To be fair to Arcanum, Avellone's previous works have included similar stuff. Baldur's Gate Torment or Kotor 2, anyone? Never fought any filler trash mobs of animals there. :roll: And while in my initial playthrough of Arcanum I had similar gripes about the dialog trees' forcing you to say certain things, (I can't think of a single game Chris has worked on that hasn't forced the player to say things a certain way on occasion) I'd have to say Arcanum's dialog has far more meaningful reactivity than that of similar games of the time.

Arcanum's dialog is less about "what it says" and more about "what it does". You can be pretty sure that picking a dialog option is going to lead you down a different path vs just being "roleplaying" flavor. I personally think that the developers' budget was far better spent writing dialog paths that lead to different consequences as opposed to 3-4 different options for each node that all lead to relatively the same result.

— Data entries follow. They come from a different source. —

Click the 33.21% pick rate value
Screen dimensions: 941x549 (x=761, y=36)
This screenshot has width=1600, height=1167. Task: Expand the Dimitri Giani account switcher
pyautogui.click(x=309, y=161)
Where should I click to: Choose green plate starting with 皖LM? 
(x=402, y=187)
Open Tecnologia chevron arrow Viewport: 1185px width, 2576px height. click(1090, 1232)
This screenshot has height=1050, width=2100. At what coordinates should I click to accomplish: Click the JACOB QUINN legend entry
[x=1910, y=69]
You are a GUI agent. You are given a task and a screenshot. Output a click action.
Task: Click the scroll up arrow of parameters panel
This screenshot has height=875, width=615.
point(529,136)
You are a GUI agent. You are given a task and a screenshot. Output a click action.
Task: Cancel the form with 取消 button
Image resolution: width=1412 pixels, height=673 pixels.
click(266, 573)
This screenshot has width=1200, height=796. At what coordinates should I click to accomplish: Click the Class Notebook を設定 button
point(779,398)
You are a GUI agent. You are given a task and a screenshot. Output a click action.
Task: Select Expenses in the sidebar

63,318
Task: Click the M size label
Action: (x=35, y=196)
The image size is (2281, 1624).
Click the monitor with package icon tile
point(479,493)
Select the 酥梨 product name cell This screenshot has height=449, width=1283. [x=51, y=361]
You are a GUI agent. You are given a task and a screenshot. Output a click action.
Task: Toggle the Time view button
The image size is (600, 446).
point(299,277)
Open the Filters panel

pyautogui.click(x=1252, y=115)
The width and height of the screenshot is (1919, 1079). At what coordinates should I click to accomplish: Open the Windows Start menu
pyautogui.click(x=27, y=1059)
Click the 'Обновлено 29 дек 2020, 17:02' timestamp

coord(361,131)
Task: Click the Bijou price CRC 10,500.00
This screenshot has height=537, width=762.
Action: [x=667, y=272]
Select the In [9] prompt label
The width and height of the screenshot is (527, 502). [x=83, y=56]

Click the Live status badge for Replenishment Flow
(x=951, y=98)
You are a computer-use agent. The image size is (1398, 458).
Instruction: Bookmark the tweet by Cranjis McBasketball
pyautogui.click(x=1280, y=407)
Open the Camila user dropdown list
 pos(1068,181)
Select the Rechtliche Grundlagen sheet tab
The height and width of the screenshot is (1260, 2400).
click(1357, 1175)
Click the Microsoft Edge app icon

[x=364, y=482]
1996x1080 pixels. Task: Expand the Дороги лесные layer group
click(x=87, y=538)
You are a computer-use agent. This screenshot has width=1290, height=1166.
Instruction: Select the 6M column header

Games like Alpha Protocol, Dragon Age, and Mass Effect embody the opposite philosophy at times and in the end it makes it feel like you are watching a movie with a set plot and you can choose whether the film's star is snarky, mean, a goody-goody etc. It can be enjoyable and the customization helps you to better identify with what's going on in the plot, but it makes it feel as if your choices have no real meaning, causing the game to seem less interactive. Thus it wastes a large amount of the potential of the gaming medium which, by its very nature, should be highly interactive.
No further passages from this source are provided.